● **Task instructions**
The entries below are to be retyped exactly. Preserve every word.

Stored items

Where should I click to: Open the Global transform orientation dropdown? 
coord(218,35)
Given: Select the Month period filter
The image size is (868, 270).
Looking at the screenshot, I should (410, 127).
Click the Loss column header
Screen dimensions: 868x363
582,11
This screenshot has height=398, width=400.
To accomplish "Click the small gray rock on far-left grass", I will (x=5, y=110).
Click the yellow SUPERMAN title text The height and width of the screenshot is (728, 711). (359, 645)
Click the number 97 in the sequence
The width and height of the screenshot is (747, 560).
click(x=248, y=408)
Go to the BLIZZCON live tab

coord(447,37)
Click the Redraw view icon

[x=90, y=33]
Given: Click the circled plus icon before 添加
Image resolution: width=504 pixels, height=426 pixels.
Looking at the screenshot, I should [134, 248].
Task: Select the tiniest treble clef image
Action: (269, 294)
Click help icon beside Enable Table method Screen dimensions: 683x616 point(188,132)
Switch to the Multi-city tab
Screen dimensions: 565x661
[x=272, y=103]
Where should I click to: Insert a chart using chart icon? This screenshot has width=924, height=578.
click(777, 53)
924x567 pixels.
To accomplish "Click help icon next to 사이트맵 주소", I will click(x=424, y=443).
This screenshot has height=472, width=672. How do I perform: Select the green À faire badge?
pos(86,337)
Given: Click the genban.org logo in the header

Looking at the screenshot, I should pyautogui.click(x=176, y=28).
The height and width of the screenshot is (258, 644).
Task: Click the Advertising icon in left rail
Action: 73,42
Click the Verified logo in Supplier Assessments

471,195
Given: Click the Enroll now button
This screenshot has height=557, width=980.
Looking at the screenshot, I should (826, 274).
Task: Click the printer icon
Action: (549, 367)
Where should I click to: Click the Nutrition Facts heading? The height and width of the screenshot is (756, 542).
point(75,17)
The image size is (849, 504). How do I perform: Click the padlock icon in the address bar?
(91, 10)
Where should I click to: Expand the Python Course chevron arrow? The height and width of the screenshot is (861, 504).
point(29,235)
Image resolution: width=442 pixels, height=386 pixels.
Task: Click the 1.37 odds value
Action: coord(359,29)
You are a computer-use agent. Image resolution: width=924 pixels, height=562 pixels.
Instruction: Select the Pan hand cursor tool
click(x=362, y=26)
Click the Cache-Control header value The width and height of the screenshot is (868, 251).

● **Answer section**
Where should I click to: Open the Global transform orientation dropdown? 
coord(218,35)
Given: Select the Month period filter
The image size is (868, 270).
Looking at the screenshot, I should (410, 127).
Click the Loss column header
Screen dimensions: 868x363
582,11
This screenshot has height=398, width=400.
To accomplish "Click the small gray rock on far-left grass", I will (x=5, y=110).
Click the yellow SUPERMAN title text The height and width of the screenshot is (728, 711). (359, 645)
Click the number 97 in the sequence
The width and height of the screenshot is (747, 560).
click(x=248, y=408)
Go to the BLIZZCON live tab

coord(447,37)
Click the Redraw view icon

[x=90, y=33]
Given: Click the circled plus icon before 添加
Image resolution: width=504 pixels, height=426 pixels.
Looking at the screenshot, I should [134, 248].
Task: Select the tiniest treble clef image
Action: (269, 294)
Click help icon beside Enable Table method Screen dimensions: 683x616 point(188,132)
Switch to the Multi-city tab
Screen dimensions: 565x661
[x=272, y=103]
Where should I click to: Insert a chart using chart icon? This screenshot has width=924, height=578.
click(777, 53)
924x567 pixels.
To accomplish "Click help icon next to 사이트맵 주소", I will click(x=424, y=443).
This screenshot has height=472, width=672. How do I perform: Select the green À faire badge?
pos(86,337)
Given: Click the genban.org logo in the header

Looking at the screenshot, I should pyautogui.click(x=176, y=28).
The height and width of the screenshot is (258, 644).
Task: Click the Advertising icon in left rail
Action: 73,42
Click the Verified logo in Supplier Assessments

471,195
Given: Click the Enroll now button
This screenshot has height=557, width=980.
Looking at the screenshot, I should (826, 274).
Task: Click the printer icon
Action: (549, 367)
Where should I click to: Click the Nutrition Facts heading? The height and width of the screenshot is (756, 542).
point(75,17)
The image size is (849, 504). How do I perform: Click the padlock icon in the address bar?
(91, 10)
Where should I click to: Expand the Python Course chevron arrow? The height and width of the screenshot is (861, 504).
point(29,235)
Image resolution: width=442 pixels, height=386 pixels.
Task: Click the 1.37 odds value
Action: coord(359,29)
You are a computer-use agent. Image resolution: width=924 pixels, height=562 pixels.
Instruction: Select the Pan hand cursor tool
click(x=362, y=26)
Click the Cache-Control header value The width and height of the screenshot is (868, 251).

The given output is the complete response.